Hayden Thorpe: I think all Arcade Fire albums are very meticulous, perfectly executed in detail, the production is flawless, but that leads to a problem for me as I think of them being so safe because of that. All the rugged edges have been sanded away to make it user-friendly for mass consumption. Also, I get the feeling that if the song itself isn’t quite working they tend to fall back on an epic production sound to help bolster it. I also think a 16-track album is a bit too long. It’s great, but I think it’s too orchestrated in a literal sense rather than a philosophical sense. It’s trying to be rock ‘n’ roll, but it’s doing it in such a calculated way that I didn’t find it especially convincing. I loved Funeral because it was so much more human, I think, and I’m quite sad that I feel them slipping away out of my grasp as they become more aware of the role they have to fill in the world at large.

Mark: Yeah, I suppose it does have that third album world-conquering feel about it, whereas Funeral was a much more ‘local’ record, and it can be hard for fans who were there at the start to watch the band go off on that journey. I know what you’re saying about not all the tracks being successful, but what I would say in their defence is that there are a lot more ideas in the eight, nine, 10 tracks that really do work.

Allan: Actually, I found it less calculated than their earlier records but more orchestrated. There are self-references within the songs, both musically and lyrically, so they’ve had to arrange all those different elements into a whole.

Mark: I just think they know themselves and their own vocabularly better now. When we first heard them they were so surprising, there were so many surges in the music, and I think they know that that type of sound has become their schtick – if schtick isn’t too unkind a description.

Tony: They’re more relaxed and assured now, I think, they’re a lot more comfortable in whatever their own skin actually is.

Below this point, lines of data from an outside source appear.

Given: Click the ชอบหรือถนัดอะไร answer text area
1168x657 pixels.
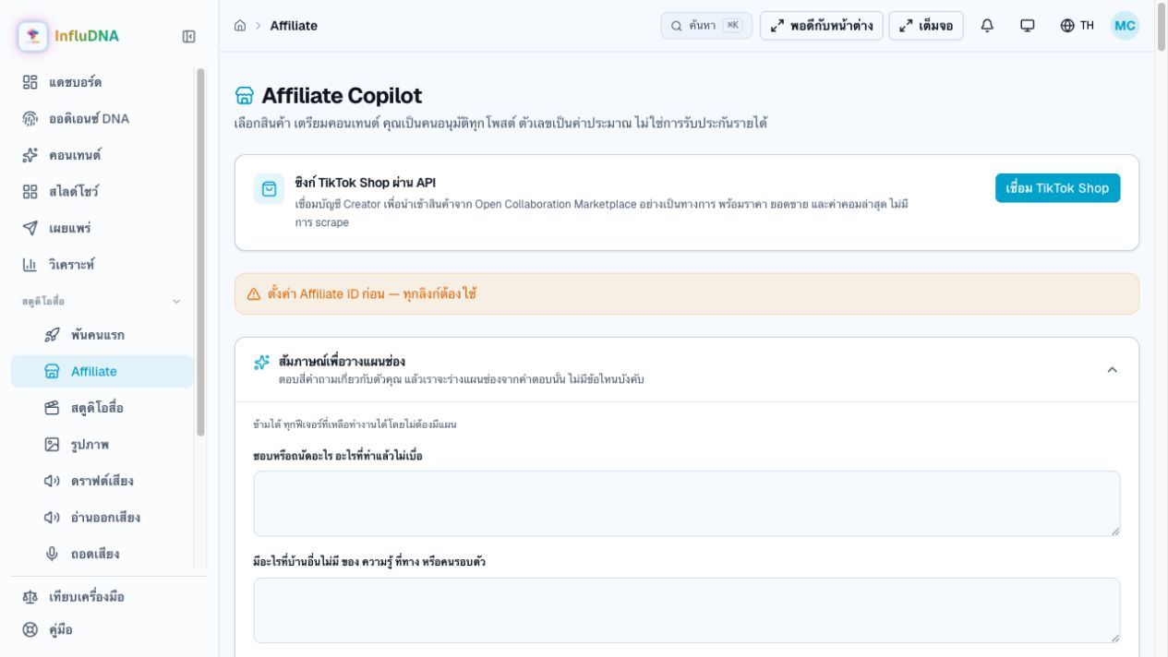Looking at the screenshot, I should (x=687, y=504).
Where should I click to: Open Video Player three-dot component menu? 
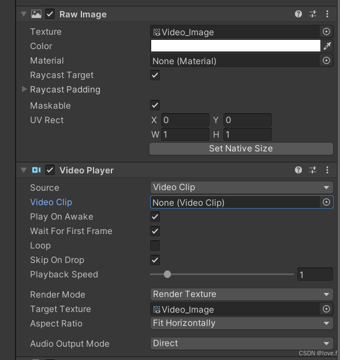(327, 170)
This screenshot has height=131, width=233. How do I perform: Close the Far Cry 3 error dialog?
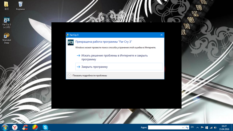(161, 35)
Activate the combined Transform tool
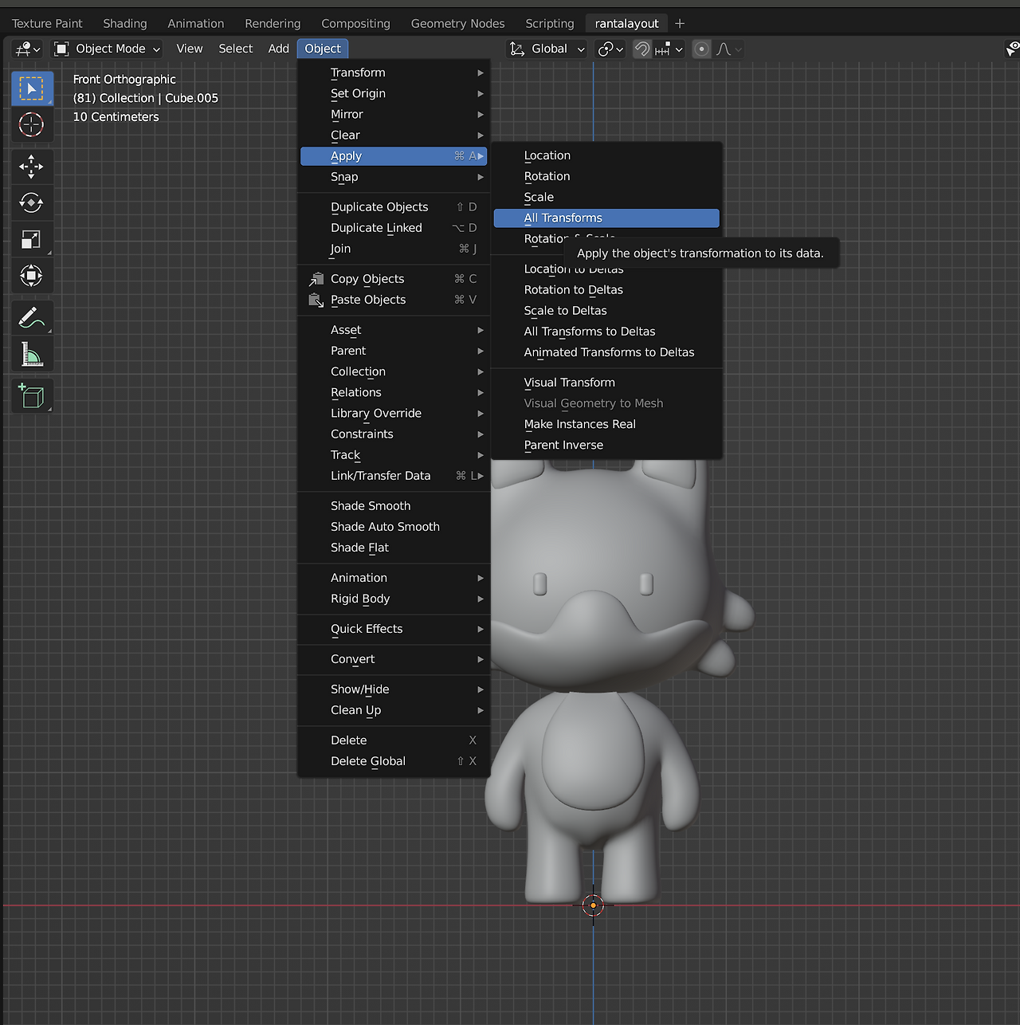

Allan: Yeah, I think they sound more comfortable in themselves and more confident now, they’re not striving to make a significant impact in the way that the worst parts of Neon Bible were.

Danny: That’s true, they have actually relaxed a little bit, and let themselves be what they actually are. I made a general note about the shortlist before I came here, and that was that at least half of these records are about struggle; struggle with self, struggle with place in the world, struggle with place in music.